◆ Task requirements
Give back every record exactly as written.

-.-.-

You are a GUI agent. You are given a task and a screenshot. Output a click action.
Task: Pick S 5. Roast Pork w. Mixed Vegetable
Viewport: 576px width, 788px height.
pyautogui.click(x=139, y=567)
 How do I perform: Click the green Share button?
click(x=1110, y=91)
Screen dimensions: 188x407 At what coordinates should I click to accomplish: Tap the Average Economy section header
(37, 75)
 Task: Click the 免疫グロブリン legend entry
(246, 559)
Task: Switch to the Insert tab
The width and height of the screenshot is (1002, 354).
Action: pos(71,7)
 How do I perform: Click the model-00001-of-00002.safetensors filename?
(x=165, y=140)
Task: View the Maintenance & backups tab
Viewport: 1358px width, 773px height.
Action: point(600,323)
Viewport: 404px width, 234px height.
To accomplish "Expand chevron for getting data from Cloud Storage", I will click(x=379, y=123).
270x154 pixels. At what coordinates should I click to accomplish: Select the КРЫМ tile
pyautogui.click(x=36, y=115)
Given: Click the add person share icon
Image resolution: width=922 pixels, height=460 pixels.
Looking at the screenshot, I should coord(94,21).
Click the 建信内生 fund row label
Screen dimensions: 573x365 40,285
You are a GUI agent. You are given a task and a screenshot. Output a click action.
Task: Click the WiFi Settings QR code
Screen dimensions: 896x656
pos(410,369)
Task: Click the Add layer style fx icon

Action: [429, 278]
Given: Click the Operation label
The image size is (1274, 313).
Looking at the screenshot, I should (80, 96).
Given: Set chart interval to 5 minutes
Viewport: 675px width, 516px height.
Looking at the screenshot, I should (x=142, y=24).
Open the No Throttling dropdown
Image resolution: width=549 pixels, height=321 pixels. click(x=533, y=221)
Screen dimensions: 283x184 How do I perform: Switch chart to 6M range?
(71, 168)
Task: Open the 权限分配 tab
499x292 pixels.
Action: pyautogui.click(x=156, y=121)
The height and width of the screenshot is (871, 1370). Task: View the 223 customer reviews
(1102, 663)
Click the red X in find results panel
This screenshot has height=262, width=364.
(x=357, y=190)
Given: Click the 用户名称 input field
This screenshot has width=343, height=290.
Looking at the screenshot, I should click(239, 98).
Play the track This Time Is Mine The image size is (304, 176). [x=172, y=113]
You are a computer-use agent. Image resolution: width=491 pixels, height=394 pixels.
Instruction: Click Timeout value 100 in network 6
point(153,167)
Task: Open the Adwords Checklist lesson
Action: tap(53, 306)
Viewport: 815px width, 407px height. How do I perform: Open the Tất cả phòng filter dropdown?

-.-.-

◆ Response to the exercise
You are a GUI agent. You are given a task and a screenshot. Output a click action.
Task: Pick S 5. Roast Pork w. Mixed Vegetable
Viewport: 576px width, 788px height.
pyautogui.click(x=139, y=567)
 How do I perform: Click the green Share button?
click(x=1110, y=91)
Screen dimensions: 188x407 At what coordinates should I click to accomplish: Tap the Average Economy section header
(37, 75)
 Task: Click the 免疫グロブリン legend entry
(246, 559)
Task: Switch to the Insert tab
The width and height of the screenshot is (1002, 354).
Action: pos(71,7)
 How do I perform: Click the model-00001-of-00002.safetensors filename?
(x=165, y=140)
Task: View the Maintenance & backups tab
Viewport: 1358px width, 773px height.
Action: point(600,323)
Viewport: 404px width, 234px height.
To accomplish "Expand chevron for getting data from Cloud Storage", I will click(x=379, y=123).
270x154 pixels. At what coordinates should I click to accomplish: Select the КРЫМ tile
pyautogui.click(x=36, y=115)
Given: Click the add person share icon
Image resolution: width=922 pixels, height=460 pixels.
Looking at the screenshot, I should coord(94,21).
Click the 建信内生 fund row label
Screen dimensions: 573x365 40,285
You are a GUI agent. You are given a task and a screenshot. Output a click action.
Task: Click the WiFi Settings QR code
Screen dimensions: 896x656
pos(410,369)
Task: Click the Add layer style fx icon

Action: [429, 278]
Given: Click the Operation label
The image size is (1274, 313).
Looking at the screenshot, I should (80, 96).
Given: Set chart interval to 5 minutes
Viewport: 675px width, 516px height.
Looking at the screenshot, I should (x=142, y=24).
Open the No Throttling dropdown
Image resolution: width=549 pixels, height=321 pixels. click(x=533, y=221)
Screen dimensions: 283x184 How do I perform: Switch chart to 6M range?
(71, 168)
Task: Open the 权限分配 tab
499x292 pixels.
Action: pyautogui.click(x=156, y=121)
The height and width of the screenshot is (871, 1370). Task: View the 223 customer reviews
(1102, 663)
Click the red X in find results panel
This screenshot has height=262, width=364.
(x=357, y=190)
Given: Click the 用户名称 input field
This screenshot has width=343, height=290.
Looking at the screenshot, I should click(239, 98).
Play the track This Time Is Mine The image size is (304, 176). [x=172, y=113]
You are a computer-use agent. Image resolution: width=491 pixels, height=394 pixels.
Instruction: Click Timeout value 100 in network 6
point(153,167)
Task: Open the Adwords Checklist lesson
Action: tap(53, 306)
Viewport: 815px width, 407px height. How do I perform: Open the Tất cả phòng filter dropdown?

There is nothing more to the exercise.